● Prompt:
Two lines mark the range in the entries below: the one holding "Switch to the OpenOffice Writer tab" and the one holding "Task: Click the bullet of the racket question". Set down those two and all lines between them, exactly.

==============================

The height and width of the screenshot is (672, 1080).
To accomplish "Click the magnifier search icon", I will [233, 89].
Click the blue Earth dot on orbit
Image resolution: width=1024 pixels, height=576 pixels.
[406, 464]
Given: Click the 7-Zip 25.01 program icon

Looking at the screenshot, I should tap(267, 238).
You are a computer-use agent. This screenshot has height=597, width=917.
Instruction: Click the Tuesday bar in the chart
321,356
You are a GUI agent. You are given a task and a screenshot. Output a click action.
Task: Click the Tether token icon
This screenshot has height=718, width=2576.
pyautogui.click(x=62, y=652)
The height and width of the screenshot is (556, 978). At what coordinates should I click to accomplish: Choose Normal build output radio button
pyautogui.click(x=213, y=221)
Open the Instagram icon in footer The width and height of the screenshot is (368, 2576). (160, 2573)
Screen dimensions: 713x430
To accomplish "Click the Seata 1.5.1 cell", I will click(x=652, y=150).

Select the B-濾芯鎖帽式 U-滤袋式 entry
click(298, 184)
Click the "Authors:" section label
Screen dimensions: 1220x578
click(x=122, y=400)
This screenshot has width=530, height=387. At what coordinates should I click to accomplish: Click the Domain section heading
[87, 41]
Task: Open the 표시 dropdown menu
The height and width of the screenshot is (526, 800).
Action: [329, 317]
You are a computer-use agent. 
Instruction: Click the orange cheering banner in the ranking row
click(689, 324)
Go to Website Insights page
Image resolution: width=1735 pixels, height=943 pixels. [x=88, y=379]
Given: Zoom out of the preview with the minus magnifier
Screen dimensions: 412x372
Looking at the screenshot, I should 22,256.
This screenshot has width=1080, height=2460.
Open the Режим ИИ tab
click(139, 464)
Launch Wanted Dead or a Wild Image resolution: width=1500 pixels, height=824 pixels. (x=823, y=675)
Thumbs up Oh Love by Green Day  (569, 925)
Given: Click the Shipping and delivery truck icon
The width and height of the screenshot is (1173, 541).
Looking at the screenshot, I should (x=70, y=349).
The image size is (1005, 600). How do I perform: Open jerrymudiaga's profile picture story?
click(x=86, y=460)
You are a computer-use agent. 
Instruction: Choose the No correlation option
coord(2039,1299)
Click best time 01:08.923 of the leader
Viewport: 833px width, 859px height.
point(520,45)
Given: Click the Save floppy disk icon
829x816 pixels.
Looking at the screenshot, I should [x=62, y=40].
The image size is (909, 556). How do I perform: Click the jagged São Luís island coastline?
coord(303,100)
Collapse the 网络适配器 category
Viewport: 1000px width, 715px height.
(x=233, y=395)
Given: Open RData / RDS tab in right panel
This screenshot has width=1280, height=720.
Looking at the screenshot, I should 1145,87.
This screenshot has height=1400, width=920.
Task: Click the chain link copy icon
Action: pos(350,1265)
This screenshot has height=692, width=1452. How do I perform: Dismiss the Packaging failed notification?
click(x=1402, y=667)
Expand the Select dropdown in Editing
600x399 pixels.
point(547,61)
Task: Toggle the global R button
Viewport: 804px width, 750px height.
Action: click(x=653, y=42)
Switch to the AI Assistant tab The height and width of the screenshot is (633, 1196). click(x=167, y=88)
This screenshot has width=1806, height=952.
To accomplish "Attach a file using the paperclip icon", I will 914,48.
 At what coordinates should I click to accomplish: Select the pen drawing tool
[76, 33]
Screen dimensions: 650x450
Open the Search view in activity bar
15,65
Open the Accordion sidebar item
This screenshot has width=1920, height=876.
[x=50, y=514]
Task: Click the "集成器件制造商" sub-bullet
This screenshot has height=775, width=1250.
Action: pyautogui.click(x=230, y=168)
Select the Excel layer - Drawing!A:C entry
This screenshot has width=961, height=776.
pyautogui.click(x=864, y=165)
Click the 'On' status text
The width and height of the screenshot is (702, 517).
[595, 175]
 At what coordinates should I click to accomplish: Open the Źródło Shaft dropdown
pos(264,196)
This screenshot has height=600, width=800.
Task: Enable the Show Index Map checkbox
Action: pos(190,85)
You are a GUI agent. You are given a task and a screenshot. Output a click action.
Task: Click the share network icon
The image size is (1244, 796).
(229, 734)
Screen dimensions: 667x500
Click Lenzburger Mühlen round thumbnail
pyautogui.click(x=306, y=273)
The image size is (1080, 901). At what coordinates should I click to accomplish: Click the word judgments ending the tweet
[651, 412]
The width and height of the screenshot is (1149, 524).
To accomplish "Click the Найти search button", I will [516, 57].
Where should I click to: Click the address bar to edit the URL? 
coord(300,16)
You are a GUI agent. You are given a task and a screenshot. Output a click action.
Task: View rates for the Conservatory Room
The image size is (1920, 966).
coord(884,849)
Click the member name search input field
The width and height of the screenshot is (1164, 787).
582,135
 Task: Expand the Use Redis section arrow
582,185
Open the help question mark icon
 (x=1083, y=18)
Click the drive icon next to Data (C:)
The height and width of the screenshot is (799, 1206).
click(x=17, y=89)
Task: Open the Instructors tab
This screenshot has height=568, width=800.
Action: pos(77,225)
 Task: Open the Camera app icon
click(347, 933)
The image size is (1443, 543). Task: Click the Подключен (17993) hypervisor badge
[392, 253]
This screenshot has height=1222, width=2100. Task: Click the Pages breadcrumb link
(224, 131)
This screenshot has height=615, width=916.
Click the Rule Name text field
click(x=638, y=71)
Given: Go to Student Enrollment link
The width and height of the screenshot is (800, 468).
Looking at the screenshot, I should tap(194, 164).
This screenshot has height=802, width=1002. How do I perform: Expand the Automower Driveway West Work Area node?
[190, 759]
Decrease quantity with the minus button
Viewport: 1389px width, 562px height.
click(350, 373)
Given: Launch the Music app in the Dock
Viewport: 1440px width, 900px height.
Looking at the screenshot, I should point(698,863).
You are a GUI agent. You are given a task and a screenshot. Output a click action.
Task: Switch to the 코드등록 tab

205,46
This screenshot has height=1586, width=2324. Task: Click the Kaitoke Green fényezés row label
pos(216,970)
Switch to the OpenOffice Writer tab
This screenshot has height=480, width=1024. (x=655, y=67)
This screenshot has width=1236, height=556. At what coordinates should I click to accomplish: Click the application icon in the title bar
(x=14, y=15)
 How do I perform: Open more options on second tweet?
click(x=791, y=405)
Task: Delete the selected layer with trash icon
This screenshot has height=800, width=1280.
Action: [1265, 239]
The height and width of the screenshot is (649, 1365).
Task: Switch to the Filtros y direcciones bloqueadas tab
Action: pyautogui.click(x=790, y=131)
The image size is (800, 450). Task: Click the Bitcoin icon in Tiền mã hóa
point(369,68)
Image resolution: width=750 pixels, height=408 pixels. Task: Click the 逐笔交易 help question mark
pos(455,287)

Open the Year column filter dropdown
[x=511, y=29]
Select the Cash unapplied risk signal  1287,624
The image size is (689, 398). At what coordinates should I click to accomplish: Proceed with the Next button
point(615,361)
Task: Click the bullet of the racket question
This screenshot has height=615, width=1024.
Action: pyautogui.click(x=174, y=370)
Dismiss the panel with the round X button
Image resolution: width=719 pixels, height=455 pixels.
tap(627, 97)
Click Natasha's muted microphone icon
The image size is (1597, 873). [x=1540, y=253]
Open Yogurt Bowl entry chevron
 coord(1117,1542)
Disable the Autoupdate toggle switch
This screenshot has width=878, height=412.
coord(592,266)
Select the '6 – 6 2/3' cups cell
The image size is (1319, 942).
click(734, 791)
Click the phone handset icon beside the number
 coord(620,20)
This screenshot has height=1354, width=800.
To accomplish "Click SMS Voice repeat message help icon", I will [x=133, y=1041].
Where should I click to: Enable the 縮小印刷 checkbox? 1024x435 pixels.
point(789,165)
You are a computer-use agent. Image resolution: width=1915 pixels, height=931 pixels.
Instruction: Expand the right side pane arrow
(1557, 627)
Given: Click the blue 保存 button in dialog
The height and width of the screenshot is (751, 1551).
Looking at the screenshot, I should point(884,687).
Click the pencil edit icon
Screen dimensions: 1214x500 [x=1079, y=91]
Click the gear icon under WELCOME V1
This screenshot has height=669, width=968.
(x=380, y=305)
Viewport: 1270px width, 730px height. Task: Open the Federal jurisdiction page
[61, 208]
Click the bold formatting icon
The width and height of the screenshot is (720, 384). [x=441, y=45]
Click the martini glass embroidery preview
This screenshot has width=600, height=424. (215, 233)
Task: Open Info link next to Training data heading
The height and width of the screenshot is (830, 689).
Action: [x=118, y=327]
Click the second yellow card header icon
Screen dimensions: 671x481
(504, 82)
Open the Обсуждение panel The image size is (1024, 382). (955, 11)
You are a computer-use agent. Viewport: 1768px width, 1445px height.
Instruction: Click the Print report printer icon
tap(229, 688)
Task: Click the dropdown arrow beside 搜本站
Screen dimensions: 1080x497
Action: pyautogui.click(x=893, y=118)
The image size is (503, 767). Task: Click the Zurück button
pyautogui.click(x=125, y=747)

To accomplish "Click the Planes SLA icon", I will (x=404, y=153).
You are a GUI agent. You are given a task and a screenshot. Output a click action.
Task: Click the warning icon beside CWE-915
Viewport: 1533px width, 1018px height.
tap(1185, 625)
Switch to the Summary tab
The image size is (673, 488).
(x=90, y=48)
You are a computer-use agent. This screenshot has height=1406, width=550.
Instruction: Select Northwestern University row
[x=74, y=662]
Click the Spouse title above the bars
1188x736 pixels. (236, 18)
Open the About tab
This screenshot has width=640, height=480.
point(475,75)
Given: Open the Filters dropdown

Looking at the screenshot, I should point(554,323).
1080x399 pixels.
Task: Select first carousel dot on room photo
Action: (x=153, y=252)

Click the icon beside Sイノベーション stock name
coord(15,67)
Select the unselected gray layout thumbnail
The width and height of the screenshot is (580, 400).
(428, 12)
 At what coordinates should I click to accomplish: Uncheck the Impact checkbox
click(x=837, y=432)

==============================

● Exercise output:
Switch to the OpenOffice Writer tab
This screenshot has height=480, width=1024. (x=655, y=67)
This screenshot has width=1236, height=556. At what coordinates should I click to accomplish: Click the application icon in the title bar
(x=14, y=15)
 How do I perform: Open more options on second tweet?
click(x=791, y=405)
Task: Delete the selected layer with trash icon
This screenshot has height=800, width=1280.
Action: [1265, 239]
The height and width of the screenshot is (649, 1365).
Task: Switch to the Filtros y direcciones bloqueadas tab
Action: pyautogui.click(x=790, y=131)
The image size is (800, 450). Task: Click the Bitcoin icon in Tiền mã hóa
point(369,68)
Image resolution: width=750 pixels, height=408 pixels. Task: Click the 逐笔交易 help question mark
pos(455,287)

Open the Year column filter dropdown
[x=511, y=29]
Select the Cash unapplied risk signal  1287,624
The image size is (689, 398). At what coordinates should I click to accomplish: Proceed with the Next button
point(615,361)
Task: Click the bullet of the racket question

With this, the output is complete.